- Relator(a)
- Ministro Marco Aurélio Bellizze
- Órgão julgador
- Quinta Turma
- Data do julgamento
- 27/09/2011
- Data de publicação
- 17/10/2011
STJ – Acórdão, Rel. Ministro Marco Aurélio Bellizze, Quinta Turma, j. 27/09/2011, p. 17/10/2011
HABEAS CORPUS. FURTO PRATICADO NO PERÍODO DE REPOUSO NOTURNO. TRANCAMENTO DA AÇÃO PENAL. MEDIDA EXCEPCIONAL. PRINCÍPIO DA INSIGNIFICÂNCIA. INAPLICABILIDADE. BENS SUBTRAÍDOS QUE TOTALIZAM R$ 132,00. PACIENTE REINCIDENTE E PORTADOR DE MAUS ANTECEDENTES. CONSTRANGIMENTO ILEGAL NÃO DEMONSTRADO. ORDEM DENEGADA. 1. O trancamento da ação penal, por ser medida de exceção, somente é cabível quando se demonstrar, à luz da evidência, a atipicidade da conduta, a extinção da punibilidade ou outras situações comprováveis de plano, suficientes para o prematuro encerramento da persecução penal, o que não ocorre no caso em tela. 2. A lei penal não deve ser invocada para atuar em hipóteses desprovidas de significação social, razão pela qual os princípios da insignificância e da intervenção mínima surgem para evitar situações dessa natureza, atuando como instrumentos de interpretação restrita do tipo penal. 3. Segundo assentado pelo Ministro Celso de Mello, do Supremo Tribunal Federal, no julgamento do HC nº 98.152/MG, para a aplicação do princípio da insignificância devem ser levados em conta os seguintes vetores: a mínima ofensividade da conduta do agente, a nenhuma periculosidade social da ação, o reduzidíssimo grau de reprovabilidade do comportamento e a inexpressividade da lesão jurídica provocada. 4. No caso, não há como reconhecer o reduzido grau de reprovabilidade ou a mínima ofensividade da conduta, de forma a ser possível a aplicação do princípio da insignificância, pois os bens subtraídos, durante o período de repouso noturno, totalizaram o valor de R$ 132,00 (cento e trinta e dois reais), valor que está longe de configurar um indiferente penal. 5. Ademais, o paciente é reincidente, possui antecedentes criminais, o que está a indicar que nem mesmo as censuras penais anteriores foram suficientes para impedir o seu retorno às atividades criminosas.
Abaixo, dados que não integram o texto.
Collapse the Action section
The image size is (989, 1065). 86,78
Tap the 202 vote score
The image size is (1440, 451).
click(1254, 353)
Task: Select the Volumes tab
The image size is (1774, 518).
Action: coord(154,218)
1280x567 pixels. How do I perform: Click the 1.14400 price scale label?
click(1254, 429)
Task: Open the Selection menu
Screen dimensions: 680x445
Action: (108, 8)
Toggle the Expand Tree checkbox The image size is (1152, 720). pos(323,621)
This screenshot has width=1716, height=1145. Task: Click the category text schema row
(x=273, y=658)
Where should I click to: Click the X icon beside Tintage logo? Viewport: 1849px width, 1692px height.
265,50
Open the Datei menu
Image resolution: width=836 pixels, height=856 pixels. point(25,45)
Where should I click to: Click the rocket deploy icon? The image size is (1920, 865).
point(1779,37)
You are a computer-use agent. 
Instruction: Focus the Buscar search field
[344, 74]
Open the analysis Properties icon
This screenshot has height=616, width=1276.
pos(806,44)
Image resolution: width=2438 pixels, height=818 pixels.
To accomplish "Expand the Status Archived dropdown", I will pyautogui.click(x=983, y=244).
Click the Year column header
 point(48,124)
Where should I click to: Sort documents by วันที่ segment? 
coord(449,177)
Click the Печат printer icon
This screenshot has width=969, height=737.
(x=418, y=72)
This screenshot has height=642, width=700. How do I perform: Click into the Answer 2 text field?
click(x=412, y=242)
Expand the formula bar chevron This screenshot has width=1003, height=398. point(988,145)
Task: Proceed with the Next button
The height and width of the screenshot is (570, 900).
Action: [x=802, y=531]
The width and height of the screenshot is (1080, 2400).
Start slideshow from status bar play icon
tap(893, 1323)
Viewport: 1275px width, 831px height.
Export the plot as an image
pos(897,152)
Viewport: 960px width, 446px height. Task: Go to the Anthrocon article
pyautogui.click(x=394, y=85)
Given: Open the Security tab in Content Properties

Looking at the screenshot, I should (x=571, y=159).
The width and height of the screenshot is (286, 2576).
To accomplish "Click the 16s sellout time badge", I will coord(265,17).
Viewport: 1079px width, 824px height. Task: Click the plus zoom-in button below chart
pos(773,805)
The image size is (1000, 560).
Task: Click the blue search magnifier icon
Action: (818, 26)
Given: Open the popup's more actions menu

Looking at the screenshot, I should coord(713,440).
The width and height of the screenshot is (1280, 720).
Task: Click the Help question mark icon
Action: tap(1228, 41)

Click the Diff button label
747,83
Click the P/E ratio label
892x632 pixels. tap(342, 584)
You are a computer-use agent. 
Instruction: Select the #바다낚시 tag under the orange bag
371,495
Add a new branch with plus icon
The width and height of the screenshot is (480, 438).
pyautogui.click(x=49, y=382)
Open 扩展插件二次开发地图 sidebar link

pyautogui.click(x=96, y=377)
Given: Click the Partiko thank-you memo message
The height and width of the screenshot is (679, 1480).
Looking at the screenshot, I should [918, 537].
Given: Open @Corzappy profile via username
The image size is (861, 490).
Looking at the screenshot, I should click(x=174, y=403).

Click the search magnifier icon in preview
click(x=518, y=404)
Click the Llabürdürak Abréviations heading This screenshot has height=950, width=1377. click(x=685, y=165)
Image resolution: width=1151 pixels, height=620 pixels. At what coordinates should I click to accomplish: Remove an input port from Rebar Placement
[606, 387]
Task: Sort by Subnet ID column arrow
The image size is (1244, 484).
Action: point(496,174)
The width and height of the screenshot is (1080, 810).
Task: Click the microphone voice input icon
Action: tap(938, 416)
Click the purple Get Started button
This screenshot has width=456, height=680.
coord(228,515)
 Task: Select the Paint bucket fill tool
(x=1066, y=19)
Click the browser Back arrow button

Com efeito, a reiteração delitiva impede o reconhecimento da insignificância penal, uma vez ser imprescindível não só a análise do demérito da ação e do resultado, mas também o desvalor da culpabilidade do agente, sob pena de se aceitar uma lesão considerável ao bem jurídico tutelado, só que de forma fracionada. 6. Habeas corpus denegado. (HC n. 203.250/MS, relator Ministro Marco Aurélio Bellizze, Quinta Turma, julgado em 27/9/2011, DJe de 17/10/2011.)